— PAGE TEXT —
The Seattle Cancer Care Alliance (SCCA) Brain and Spine Metastases Clinicoffers the most advanced treatment options to patients who have cancer that has metastasized to the brain or spinal cord. Our treatments are based on the latest available scientific evidence and clinical research.
Our goals for managing brain and spinal cord metastases are to:
- Remove or destroy the cancer through surgery, radiation and/or chemotherapy
- Relieve symptoms that are caused by a tumor pressing on the brain or spinal cord
- Improve the patient’s overall functioning and quality of life
The type of treatment we recommend for you will depend on several factors, including the type of cancer you have, its location, your overall health and your individual wants and goals.
Treatment options may involve one or more of the following:
- Radiation therapy
- Intrathecal or intraventricular chemotherapy
- Systemic therapies, such as immunotherapy and chemotherapy
- Clinical trials
- Palliative care
Surgery may be a treatment option for your brain metastases, depending on the number of masses, size and location. Your symptoms may also help to define if surgery is the best treatment for you. Surgery is often used for single, large brain metastases.

— PROBLEM SET —
1 – In the brain and spine metastases text, what is surgery often used for?
2 – Continue the brain and spine metastases text from where it stops.

— DATA FOR REVIEW —
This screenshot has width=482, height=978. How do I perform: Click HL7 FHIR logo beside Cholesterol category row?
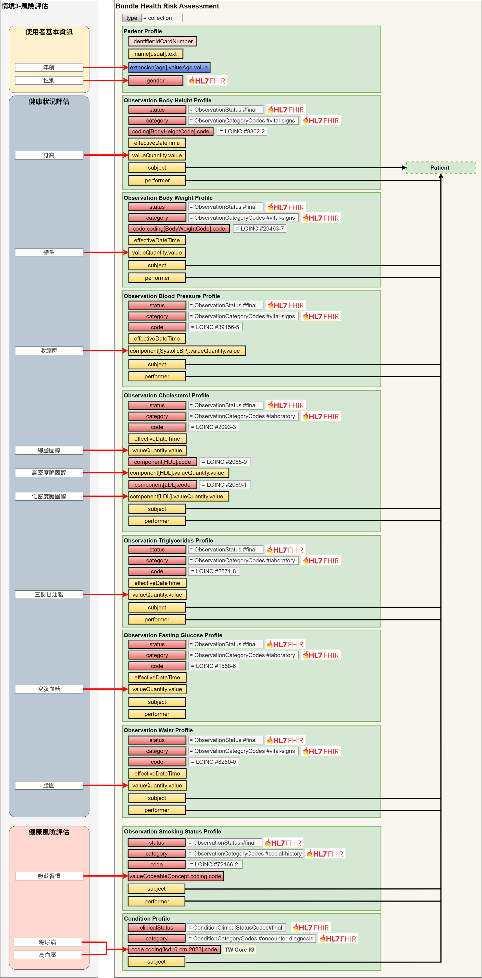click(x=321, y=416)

* * *

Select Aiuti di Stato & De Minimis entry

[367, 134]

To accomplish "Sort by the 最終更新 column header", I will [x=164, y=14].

==

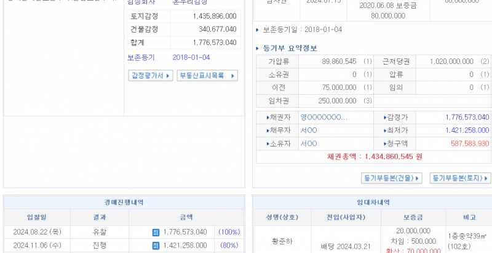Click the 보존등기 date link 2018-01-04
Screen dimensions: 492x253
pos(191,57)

— EXPECTED RESPONSES —
1 – Surgery is often used for single, large brain metastases.

2 –
Our neurosurgeons are specially trained on procedures related to brain metastases and offer some treatments using endoscopy. Endoscopy is a minimally invasive technique that uses small incisions and an endoscope (a thin, flexible, lighted tube) to see and remove the cancer. There is often less injury to other surrounding tissue with endoscopy, and recovery can be faster compared to traditional surgery.
Regardless of how much cancer is removed by surgery, radiation therapy and/or chemotherapy may also be used as part of your treatment. Your neuro-oncologist will work closely with your surgeon and radiation team.
There are different types of radiation therapy that can be used to treat brain metastases. Depending on how much the disease has spread, this treatment may be able to either stop or slow the growth of brain metastases. Radiation therapy may be used alone or along with other treatments, like surgery or systemic therapies.
The different types of radiation therapy are:
- Gamma knife radiosurgery, a noninvasive or minimally invasive outpatient treatment for some patients with conditions that would typically require brain surgery or whole-brain radiation
- Whole-brain radiation therapy, which is most often used for multiple brain tumors
- Focused radiation therapy, which targets the tumor and immediate surrounding areas
- Intensity-modulated radiotherapy (IMRT), which allows radiation to be more exactly shaped to fit the tumor
Before radiation treatment begins, your radiation oncologist will use an imaging technique such as an MRI, CT scan, PET scan, angiography or a SPECT scan to find out where you need radiation.
Your neuro-oncologist will discuss treatment options with you, which may include radiation therapy.
Systemic therapies, such as chemotherapy and immunotherapy, use medication to attack fast-growing cancer cells or to stop the cells from dividing.
- Chemotherapy can play an important role in treating brain metastases. They are often given by infusion, through lumbar puncture (spinal tap) or through a special port called an Ommaya reservoir that delivers medication directly to the brain.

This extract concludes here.